--- What the task asks ---
Nothing other than the lines from the one containing "This screenshot has height=1395, width=2526." through the close of the entries below should be printed, each exactly.

━━ Supplied entries

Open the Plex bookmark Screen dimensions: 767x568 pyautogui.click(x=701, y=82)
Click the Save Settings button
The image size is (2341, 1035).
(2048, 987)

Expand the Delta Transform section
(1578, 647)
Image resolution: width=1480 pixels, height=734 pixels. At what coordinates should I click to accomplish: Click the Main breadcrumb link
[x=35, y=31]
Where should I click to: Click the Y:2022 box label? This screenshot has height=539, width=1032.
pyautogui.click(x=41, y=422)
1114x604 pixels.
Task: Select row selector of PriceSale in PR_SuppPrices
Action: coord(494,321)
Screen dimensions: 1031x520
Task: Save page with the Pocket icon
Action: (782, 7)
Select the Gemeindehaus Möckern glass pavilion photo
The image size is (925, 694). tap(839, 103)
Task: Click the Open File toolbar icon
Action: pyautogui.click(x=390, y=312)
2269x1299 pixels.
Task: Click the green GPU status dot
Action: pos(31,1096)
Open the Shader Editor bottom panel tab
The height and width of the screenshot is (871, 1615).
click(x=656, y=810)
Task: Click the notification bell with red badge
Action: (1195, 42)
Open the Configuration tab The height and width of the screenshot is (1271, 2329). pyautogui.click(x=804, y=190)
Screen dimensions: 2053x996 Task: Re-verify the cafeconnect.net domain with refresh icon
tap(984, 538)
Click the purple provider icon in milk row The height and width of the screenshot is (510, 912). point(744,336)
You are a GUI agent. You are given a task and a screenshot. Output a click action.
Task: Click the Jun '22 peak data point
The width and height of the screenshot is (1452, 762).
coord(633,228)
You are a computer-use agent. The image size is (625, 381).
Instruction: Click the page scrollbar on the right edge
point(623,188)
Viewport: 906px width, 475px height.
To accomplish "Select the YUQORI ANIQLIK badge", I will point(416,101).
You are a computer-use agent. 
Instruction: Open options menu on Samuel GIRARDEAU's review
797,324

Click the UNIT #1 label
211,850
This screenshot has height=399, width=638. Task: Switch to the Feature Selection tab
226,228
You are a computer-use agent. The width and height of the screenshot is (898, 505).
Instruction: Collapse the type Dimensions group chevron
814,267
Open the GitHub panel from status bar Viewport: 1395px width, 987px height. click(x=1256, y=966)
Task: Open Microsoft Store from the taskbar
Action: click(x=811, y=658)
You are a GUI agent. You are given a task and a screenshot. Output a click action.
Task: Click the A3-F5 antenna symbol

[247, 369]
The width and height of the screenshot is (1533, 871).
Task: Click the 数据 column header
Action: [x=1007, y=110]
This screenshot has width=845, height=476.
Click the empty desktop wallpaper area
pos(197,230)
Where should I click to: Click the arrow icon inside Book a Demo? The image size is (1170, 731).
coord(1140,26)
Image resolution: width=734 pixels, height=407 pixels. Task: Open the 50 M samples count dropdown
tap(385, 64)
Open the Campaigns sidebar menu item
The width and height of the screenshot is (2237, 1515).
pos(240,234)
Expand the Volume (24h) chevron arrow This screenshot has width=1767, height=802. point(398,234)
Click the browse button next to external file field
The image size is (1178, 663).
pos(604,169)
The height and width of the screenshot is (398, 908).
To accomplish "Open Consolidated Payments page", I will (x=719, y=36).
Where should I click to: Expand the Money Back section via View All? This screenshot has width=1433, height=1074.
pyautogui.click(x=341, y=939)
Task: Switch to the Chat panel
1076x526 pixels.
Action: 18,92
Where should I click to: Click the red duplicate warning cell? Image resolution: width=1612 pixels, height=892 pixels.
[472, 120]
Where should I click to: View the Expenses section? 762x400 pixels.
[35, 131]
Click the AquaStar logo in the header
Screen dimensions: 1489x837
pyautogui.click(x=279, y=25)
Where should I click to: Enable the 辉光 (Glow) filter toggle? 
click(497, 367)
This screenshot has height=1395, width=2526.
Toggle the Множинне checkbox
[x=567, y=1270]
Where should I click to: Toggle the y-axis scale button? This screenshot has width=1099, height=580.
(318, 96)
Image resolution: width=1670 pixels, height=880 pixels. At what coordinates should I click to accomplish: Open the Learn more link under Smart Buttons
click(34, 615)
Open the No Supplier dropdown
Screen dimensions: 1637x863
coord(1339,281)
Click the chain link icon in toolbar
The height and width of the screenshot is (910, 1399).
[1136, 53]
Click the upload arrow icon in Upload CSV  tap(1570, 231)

━━━━

--- Output for this exercise ---
This screenshot has height=1395, width=2526.
Toggle the Множинне checkbox
[x=567, y=1270]
Where should I click to: Toggle the y-axis scale button? This screenshot has width=1099, height=580.
(318, 96)
Image resolution: width=1670 pixels, height=880 pixels. At what coordinates should I click to accomplish: Open the Learn more link under Smart Buttons
click(34, 615)
Open the No Supplier dropdown
Screen dimensions: 1637x863
coord(1339,281)
Click the chain link icon in toolbar
The height and width of the screenshot is (910, 1399).
[1136, 53]
Click the upload arrow icon in Upload CSV  tap(1570, 231)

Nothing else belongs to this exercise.